## Passage

------------

PostgreSQL Table Partitioning

This tutorial explains how to use PostgreSQL Table PartitioningTable Partitioning - 图1open in new window with Bun.

Why partition a table?

Table partitioning allows to split one large table into smaller ones bringing the following benefits:

  • Smaller tables are faster both for reading and writing.
  • You can very efficiently drop the whole partition instead of deleting data row by row.
  • Because PostgreSQL knows how to prune unused partitions, you can use partitions as a crude index. For example, by paritioning a table by date, you may not need an index on the date field any more and use a sequential scan instead.
  • Rarely used partitions can be moved to a cheaper storage.

Partitioning methods

Let’s suppose we have a table:

  1. CREATE TABLE measurements (
  2. id int8 NOT NULL,
  3. value float8 NOT NULL,
  4. date timestamptz NOT NULL
  5. );

You can partition that table by providing columns to use as the partition key:

  1. CREATE TABLE measurements (
  2. id int8 NOT NULL,
  3. value float8 NOT NULL,
  4. date timestamptz NOT NULL
  5. ) PARTITION BY RANGE (date);

PostgreSQL supports several partitioning methods which only differ in the way they specify row values for the partition key.

Partition by range

Partitioning by range allows to specify a range of values for the partition, for example, we can store data for each month in a separate partition:

  1. CREATE TABLE measurements_y2021m01 PARTITION OF measurements
  2. FOR VALUES FROM ('2021-01-01') TO ('2021-02-01');

Partition by list

List partitioning allows to specify a list of values for the partition, for example, we can store small fraction of the frequently accessed data in the hot partition and move the rest to the cold partition:

  1. CREATE TABLE measurements (
  2. id int8 PRIMARY KEY,
  3. value float8 NOT NULL,
  4. date timestamptz NOT NULL,
  5. hot boolean
  6. ) PARTITION BY LIST (hot);
  7. CREATE TABLE measurements_hot PARTITION OF measurements
  8. FOR VALUES IN (TRUE);
  9. CREATE TABLE measurements_cold PARTITION OF measurements
  10. FOR VALUES IN (NULL);

You can then move rows between partitions by updating the hot column:

  1. -- Move rows to measurements_hot
  2. UPDATE measurements SET hot = TRUE;
  3. -- Move rows to measurements_cold
  4. UPDATE measurements SET hot = NULL;

Partition by hash

Partitioning by hash allows to uniformly distribute rows into a set of tables, for example, we can create 3 partitions for our table and pick a partition for the row using a hash and a remainder of division:

  1. CREATE TABLE measurements (
  2. id int8 PRIMARY KEY,
  3. value float8 NOT NULL,
  4. date timestamptz NOT NULL
  5. ) PARTITION BY HASH (id);
  6. CREATE TABLE measurements_1 PARTITION OF measurements
  7. FOR VALUES WITH (MODULUS 3, REMAINDER 0);
  8. CREATE TABLE measurements_2 PARTITION OF measurements
  9. FOR VALUES WITH (MODULUS 3, REMAINDER 1);
  10. CREATE TABLE measurements_3 PARTITION OF measurements
  11. FOR VALUES WITH (MODULUS 3, REMAINDER 2);

Thanks to using hashes, the partitions will receive approximately the same amount of rows.

------------

## Given request
Continue the PostgreSQL table partitioning tutorial from the point where it stops. The entries that follow are separate material and are unrelated to the PostgreSQL partitioning tutorial.

## Data records
------------

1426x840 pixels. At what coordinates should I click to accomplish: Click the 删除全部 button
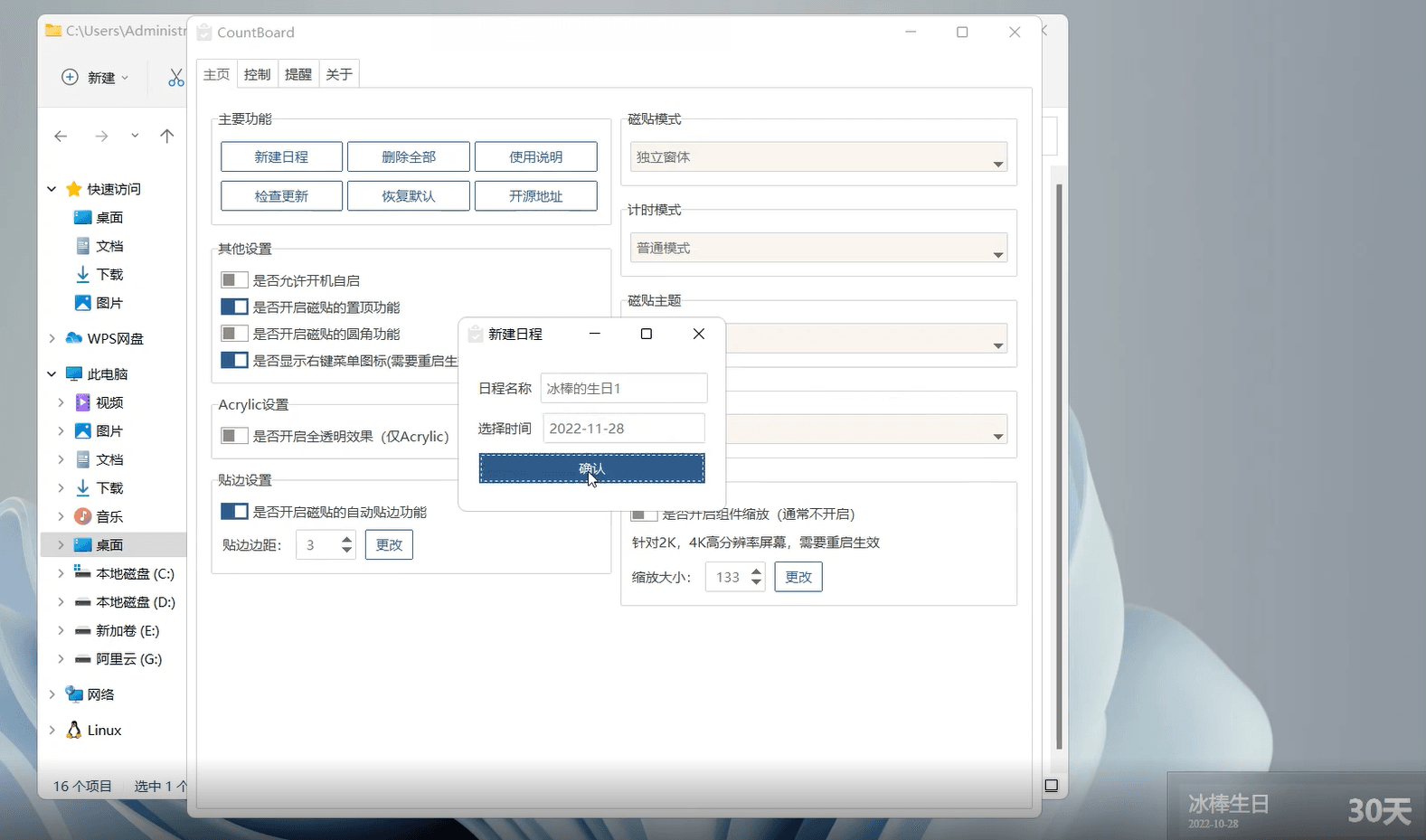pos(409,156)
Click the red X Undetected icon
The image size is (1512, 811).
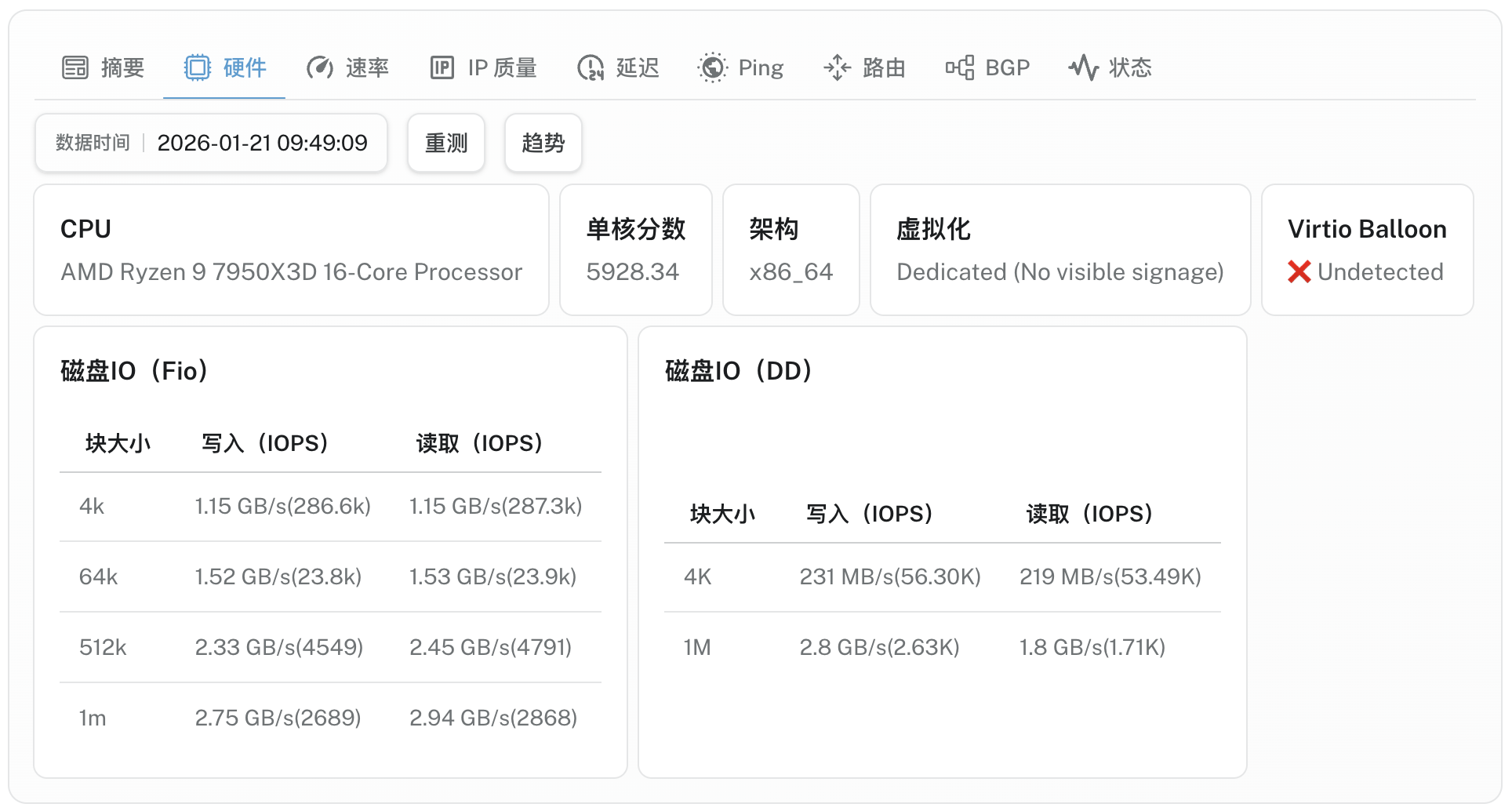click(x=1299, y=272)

------------

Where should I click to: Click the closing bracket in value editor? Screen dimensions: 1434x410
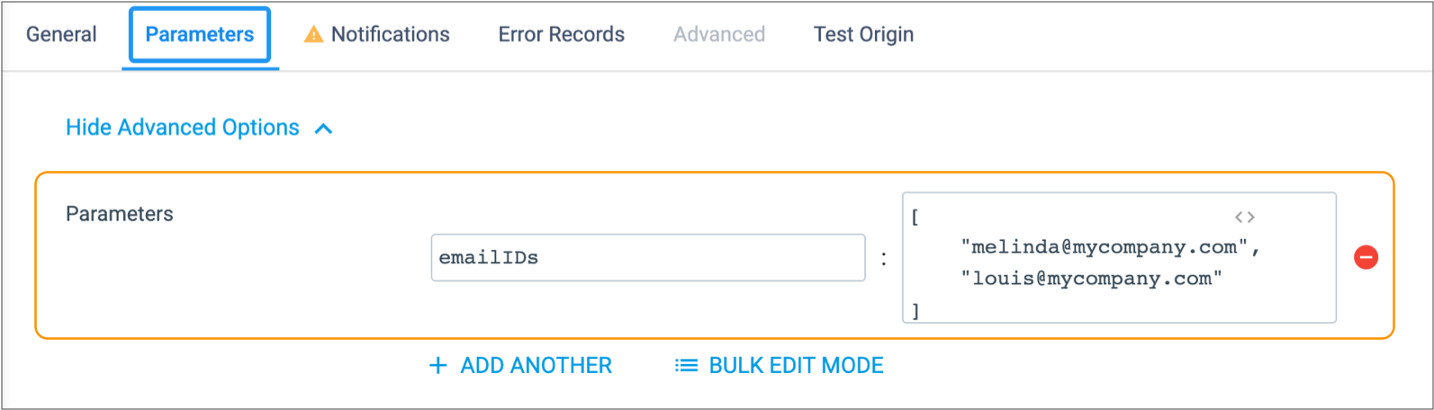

------------

## Output
Managing partitions

PostgreSQL allows to detach and attach partitions:

  1. ALTER TABLE measurements DETACH PARTITION measurements_y2021m01;
  2. ALTER TABLE measurements ATTACH PARTITION measurements_y2021m01
  3. FOR VALUES FROM ('2021-01-01') TO ('2021-02-01');

You can use those commands to partition an existing table without moving any data:

  1. -- Use the existing table as a partition for the existing data.
  2. ALTER TABLE measurements RENAME TO measurements_y2021m01;
  3. -- Create the partitioned table.
  4. CREATE TABLE measurements (LIKE measurements_y2021m01 INCLUDING DEFAULTS INCLUDING CONSTRAINTS)
  5. PARTITION BY RANGE (date);
  6. -- Attach the existing partition with open left constraint.
  7. ALTER TABLE measurements ATTACH PARTITION measurements_y2021m01
  8. FOR VALUES FROM ('0001-01-01') TO ('2021-02-01');
  9. -- Use proper constraints for new partitions.
  10. CREATE TABLE measurements_y2021m02 PARTITION OF measurements
  11. FOR VALUES FROM ('2021-02-01') TO ('2021-03-01');

Using partitioned tables with Bun

Bun allows to create partitioned tables:

  1. type Measure struct {
  2. ID int64
  3. Value float64
  4. Date time.Time
  5. Hot bool `bun:",nullzero"`
  6. }
  7. _, err := db.NewCreateTable().
  8. Model((*Measure)(nil)).
  9. PartitionBy("LIST (hot)").
  10. Exec(ctx)

And query partitions directly using ModelTableExpr:

  1. var measures []*Measure
  2. num, err := db.NewSelect(&measures).
  3. ModelTableExpr("measurements_hot").
  4. Count(ctx)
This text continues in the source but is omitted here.